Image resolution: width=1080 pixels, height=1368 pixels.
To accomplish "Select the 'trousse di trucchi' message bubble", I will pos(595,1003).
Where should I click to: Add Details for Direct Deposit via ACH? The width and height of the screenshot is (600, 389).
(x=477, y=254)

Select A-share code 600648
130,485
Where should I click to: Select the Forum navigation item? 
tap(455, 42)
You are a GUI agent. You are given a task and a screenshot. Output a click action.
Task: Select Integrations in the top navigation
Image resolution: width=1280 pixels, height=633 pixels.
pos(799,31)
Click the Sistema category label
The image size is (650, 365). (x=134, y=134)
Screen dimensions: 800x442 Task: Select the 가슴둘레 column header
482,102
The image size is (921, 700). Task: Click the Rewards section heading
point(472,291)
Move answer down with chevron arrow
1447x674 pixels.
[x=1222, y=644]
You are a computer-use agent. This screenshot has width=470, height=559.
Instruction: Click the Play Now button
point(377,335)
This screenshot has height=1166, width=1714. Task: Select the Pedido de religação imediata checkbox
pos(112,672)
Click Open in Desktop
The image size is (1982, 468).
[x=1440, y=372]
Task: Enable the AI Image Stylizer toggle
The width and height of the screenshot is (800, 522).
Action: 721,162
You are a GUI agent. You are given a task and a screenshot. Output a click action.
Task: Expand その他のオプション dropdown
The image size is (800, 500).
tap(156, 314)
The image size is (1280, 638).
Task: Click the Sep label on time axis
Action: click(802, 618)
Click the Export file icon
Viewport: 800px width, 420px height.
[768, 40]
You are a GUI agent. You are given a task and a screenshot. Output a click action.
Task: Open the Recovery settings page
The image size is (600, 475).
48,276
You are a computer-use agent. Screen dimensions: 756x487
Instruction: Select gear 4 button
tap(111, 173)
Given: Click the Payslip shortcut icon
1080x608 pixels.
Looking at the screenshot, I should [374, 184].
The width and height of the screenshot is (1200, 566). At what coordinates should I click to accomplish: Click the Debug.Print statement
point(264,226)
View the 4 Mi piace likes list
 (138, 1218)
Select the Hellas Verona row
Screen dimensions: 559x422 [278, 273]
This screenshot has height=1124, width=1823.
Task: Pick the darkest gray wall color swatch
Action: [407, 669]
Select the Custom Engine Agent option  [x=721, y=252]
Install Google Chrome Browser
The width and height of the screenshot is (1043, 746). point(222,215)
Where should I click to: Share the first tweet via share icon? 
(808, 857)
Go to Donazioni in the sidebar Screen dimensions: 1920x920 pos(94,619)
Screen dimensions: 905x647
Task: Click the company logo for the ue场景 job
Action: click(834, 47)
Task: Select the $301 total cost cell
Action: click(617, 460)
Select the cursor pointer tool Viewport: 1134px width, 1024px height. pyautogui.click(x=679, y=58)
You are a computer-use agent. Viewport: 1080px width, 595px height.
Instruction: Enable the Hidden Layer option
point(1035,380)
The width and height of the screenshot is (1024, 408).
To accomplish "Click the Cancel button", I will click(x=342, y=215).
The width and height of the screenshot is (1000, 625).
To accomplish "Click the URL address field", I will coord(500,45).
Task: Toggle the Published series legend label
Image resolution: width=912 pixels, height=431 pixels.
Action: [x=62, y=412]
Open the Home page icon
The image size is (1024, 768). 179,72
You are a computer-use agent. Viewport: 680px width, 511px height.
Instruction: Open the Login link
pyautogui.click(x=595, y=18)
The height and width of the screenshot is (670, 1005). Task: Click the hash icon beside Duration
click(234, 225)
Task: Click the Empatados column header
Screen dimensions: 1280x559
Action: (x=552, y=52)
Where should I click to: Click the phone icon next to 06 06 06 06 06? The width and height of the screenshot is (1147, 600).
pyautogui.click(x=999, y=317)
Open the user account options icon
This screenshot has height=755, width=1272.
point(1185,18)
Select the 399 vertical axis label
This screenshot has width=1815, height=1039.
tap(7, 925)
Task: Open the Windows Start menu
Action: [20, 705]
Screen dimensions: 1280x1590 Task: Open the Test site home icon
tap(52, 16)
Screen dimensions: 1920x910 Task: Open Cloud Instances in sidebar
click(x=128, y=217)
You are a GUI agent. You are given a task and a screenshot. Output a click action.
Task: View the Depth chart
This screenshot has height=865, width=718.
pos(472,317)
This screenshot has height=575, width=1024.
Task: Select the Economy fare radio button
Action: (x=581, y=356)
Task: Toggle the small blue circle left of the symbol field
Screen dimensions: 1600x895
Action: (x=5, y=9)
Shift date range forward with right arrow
------------------------------------------------------------------------
- TASK DETAILS: Would you reproduce the entire listing, keeping every line as it is?

- TASK RESULT:
Image resolution: width=1080 pixels, height=1368 pixels.
To accomplish "Select the 'trousse di trucchi' message bubble", I will pos(595,1003).
Where should I click to: Add Details for Direct Deposit via ACH? The width and height of the screenshot is (600, 389).
(x=477, y=254)

Select A-share code 600648
130,485
Where should I click to: Select the Forum navigation item? 
tap(455, 42)
You are a GUI agent. You are given a task and a screenshot. Output a click action.
Task: Select Integrations in the top navigation
Image resolution: width=1280 pixels, height=633 pixels.
pos(799,31)
Click the Sistema category label
The image size is (650, 365). (x=134, y=134)
Screen dimensions: 800x442 Task: Select the 가슴둘레 column header
482,102
The image size is (921, 700). Task: Click the Rewards section heading
point(472,291)
Move answer down with chevron arrow
1447x674 pixels.
[x=1222, y=644]
You are a computer-use agent. This screenshot has width=470, height=559.
Instruction: Click the Play Now button
point(377,335)
This screenshot has height=1166, width=1714. Task: Select the Pedido de religação imediata checkbox
pos(112,672)
Click Open in Desktop
The image size is (1982, 468).
[x=1440, y=372]
Task: Enable the AI Image Stylizer toggle
The width and height of the screenshot is (800, 522).
Action: 721,162
You are a GUI agent. You are given a task and a screenshot. Output a click action.
Task: Expand その他のオプション dropdown
The image size is (800, 500).
tap(156, 314)
The image size is (1280, 638).
Task: Click the Sep label on time axis
Action: click(802, 618)
Click the Export file icon
Viewport: 800px width, 420px height.
[768, 40]
You are a GUI agent. You are given a task and a screenshot. Output a click action.
Task: Open the Recovery settings page
The image size is (600, 475).
48,276
You are a computer-use agent. Screen dimensions: 756x487
Instruction: Select gear 4 button
tap(111, 173)
Given: Click the Payslip shortcut icon
1080x608 pixels.
Looking at the screenshot, I should [374, 184].
The width and height of the screenshot is (1200, 566). At what coordinates should I click to accomplish: Click the Debug.Print statement
point(264,226)
View the 4 Mi piace likes list
 (138, 1218)
Select the Hellas Verona row
Screen dimensions: 559x422 [278, 273]
This screenshot has height=1124, width=1823.
Task: Pick the darkest gray wall color swatch
Action: [407, 669]
Select the Custom Engine Agent option  [x=721, y=252]
Install Google Chrome Browser
The width and height of the screenshot is (1043, 746). point(222,215)
Where should I click to: Share the first tweet via share icon? 
(808, 857)
Go to Donazioni in the sidebar Screen dimensions: 1920x920 pos(94,619)
Screen dimensions: 905x647
Task: Click the company logo for the ue场景 job
Action: click(834, 47)
Task: Select the $301 total cost cell
Action: click(617, 460)
Select the cursor pointer tool Viewport: 1134px width, 1024px height. pyautogui.click(x=679, y=58)
You are a computer-use agent. Viewport: 1080px width, 595px height.
Instruction: Enable the Hidden Layer option
point(1035,380)
The width and height of the screenshot is (1024, 408).
To accomplish "Click the Cancel button", I will click(x=342, y=215).
The width and height of the screenshot is (1000, 625).
To accomplish "Click the URL address field", I will coord(500,45).
Task: Toggle the Published series legend label
Image resolution: width=912 pixels, height=431 pixels.
Action: [x=62, y=412]
Open the Home page icon
The image size is (1024, 768). 179,72
You are a computer-use agent. Viewport: 680px width, 511px height.
Instruction: Open the Login link
pyautogui.click(x=595, y=18)
The height and width of the screenshot is (670, 1005). Task: Click the hash icon beside Duration
click(234, 225)
Task: Click the Empatados column header
Screen dimensions: 1280x559
Action: (x=552, y=52)
Where should I click to: Click the phone icon next to 06 06 06 06 06? The width and height of the screenshot is (1147, 600).
pyautogui.click(x=999, y=317)
Open the user account options icon
This screenshot has height=755, width=1272.
point(1185,18)
Select the 399 vertical axis label
This screenshot has width=1815, height=1039.
tap(7, 925)
Task: Open the Windows Start menu
Action: [20, 705]
Screen dimensions: 1280x1590 Task: Open the Test site home icon
tap(52, 16)
Screen dimensions: 1920x910 Task: Open Cloud Instances in sidebar
click(x=128, y=217)
You are a GUI agent. You are given a task and a screenshot. Output a click action.
Task: View the Depth chart
This screenshot has height=865, width=718.
pos(472,317)
This screenshot has height=575, width=1024.
Task: Select the Economy fare radio button
Action: (x=581, y=356)
Task: Toggle the small blue circle left of the symbol field
Screen dimensions: 1600x895
Action: (x=5, y=9)
Shift date range forward with right arrow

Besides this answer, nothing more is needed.